Diplomata Ricardo Primo Portugal foi sabatinado e aprovado na CRE; retomada gradual ocorre após restrições da pandemia e sanções internacionais
O Senado Federal aprovou a indicação do diplomata Ricardo Primo Portugal para chefiar a Embaixada do Brasil em Pyongyang, na República Popular Democrática da Coreia (Coreia do Norte). A decisão foi tomada na Comissão de Relações Exteriores e Defesa Nacional (CRE) em 25 de fevereiro de 2026, com parecer favorável do senador Esperidião Amin (PP-SC) e segue para votação final no Plenário.

A embaixada brasileira em Pyongyang, instalada em 2009, sofreu forte restrição operacional devido à pandemia de covid-19 e às sanções internacionais impostas à Coreia do Norte, resultando em uma contínua e drástica regressão nas relações bilaterais nos últimos anos. A ditadura norte-coreana iniciou um processo de reabertura gradual às relações exteriores em 2024, autorizando o Brasil entre os primeiros países a restabelecer atividades diplomáticas.
O plano estratégico apresentado por Portugal prevê a recuperação e retomada de um relacionamento bilateral que sofreu “uma contínua e drástica regressão” nos últimos anos.
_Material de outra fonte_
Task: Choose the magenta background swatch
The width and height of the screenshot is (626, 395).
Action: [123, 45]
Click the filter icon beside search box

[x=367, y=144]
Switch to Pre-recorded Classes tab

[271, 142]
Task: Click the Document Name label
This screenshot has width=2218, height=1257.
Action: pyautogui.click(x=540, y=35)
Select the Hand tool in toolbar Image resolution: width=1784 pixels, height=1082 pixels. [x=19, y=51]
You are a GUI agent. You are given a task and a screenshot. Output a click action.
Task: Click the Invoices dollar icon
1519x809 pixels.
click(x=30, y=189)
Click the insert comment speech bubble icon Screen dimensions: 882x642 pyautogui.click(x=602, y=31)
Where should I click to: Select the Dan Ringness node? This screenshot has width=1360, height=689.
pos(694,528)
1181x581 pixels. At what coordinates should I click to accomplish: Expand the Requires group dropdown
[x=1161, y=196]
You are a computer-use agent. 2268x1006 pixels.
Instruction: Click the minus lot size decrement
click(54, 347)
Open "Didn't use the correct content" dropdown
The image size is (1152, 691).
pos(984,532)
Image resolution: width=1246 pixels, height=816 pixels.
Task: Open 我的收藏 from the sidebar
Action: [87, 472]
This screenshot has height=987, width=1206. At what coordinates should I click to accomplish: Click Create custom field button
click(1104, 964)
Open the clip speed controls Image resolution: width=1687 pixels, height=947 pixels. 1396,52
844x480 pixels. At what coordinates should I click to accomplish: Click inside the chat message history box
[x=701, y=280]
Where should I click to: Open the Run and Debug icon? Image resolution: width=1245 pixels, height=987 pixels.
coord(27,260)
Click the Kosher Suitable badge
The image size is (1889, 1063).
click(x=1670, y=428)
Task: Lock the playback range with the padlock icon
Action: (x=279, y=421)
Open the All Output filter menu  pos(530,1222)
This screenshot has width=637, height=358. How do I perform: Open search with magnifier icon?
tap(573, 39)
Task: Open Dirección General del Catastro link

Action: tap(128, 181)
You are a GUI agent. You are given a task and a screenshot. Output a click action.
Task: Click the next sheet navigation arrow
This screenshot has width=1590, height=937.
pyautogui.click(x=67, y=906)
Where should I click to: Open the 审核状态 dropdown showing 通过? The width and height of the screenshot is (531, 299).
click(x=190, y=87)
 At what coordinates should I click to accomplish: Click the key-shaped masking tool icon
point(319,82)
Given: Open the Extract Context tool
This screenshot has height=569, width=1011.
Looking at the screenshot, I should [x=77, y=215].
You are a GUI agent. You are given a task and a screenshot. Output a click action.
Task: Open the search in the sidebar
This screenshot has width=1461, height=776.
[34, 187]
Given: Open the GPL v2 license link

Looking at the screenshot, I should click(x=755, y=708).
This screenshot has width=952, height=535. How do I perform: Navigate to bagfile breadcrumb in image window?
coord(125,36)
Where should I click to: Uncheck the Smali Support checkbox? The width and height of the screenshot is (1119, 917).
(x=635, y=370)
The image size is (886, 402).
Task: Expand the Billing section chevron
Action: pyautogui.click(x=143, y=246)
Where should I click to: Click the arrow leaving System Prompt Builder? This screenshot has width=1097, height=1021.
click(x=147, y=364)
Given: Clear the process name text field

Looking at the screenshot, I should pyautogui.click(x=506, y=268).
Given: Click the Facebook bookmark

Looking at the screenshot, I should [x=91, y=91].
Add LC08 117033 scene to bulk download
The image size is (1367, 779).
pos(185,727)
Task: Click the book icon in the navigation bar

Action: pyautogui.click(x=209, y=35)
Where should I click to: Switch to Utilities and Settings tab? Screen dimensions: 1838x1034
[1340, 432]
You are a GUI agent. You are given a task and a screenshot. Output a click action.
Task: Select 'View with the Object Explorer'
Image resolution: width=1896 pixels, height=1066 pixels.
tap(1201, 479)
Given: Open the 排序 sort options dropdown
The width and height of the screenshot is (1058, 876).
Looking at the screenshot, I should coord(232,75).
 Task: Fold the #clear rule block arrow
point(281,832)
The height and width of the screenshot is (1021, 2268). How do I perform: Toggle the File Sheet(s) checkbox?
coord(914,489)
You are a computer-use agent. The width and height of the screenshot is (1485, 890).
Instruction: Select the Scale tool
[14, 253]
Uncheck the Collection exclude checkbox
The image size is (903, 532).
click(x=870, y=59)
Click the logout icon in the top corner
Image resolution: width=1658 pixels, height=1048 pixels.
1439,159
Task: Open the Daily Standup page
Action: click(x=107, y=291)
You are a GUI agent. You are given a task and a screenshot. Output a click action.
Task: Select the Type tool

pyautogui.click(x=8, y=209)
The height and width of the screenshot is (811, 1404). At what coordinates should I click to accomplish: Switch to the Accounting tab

Entre os objetivos estão o avanço do diálogo político, a manutenção da presença diplomática apesar das restrições, o acompanhamento da situação de segurança na Península Coreana e o reforço da participação do Brasil em discussões internacionais sobre o tema.
A decisão de instalar a embaixada em Pyongyang, em 2009, teve como finalidade contribuir para a aproximação do país com a comunidade internacional, “além de abrir novas oportunidades de atuação política, econômica e comerciais do Brasil na região”. O Brasil mantém posição favorável ao desarmamento nuclear e balístico completo, verificável e irreversível da Coreia do Norte.
O Brasil é o único país das Américas a manter embaixadas nas duas Coreias (do Norte e do Sul). As relações diplomáticas datam de 2001, com a embaixada norte-coreana instalada em Brasília em 2005. O comércio bilateral permanece limitado, com exportações esporádicas de produtos alimentícios e matérias-primas na década de 2010.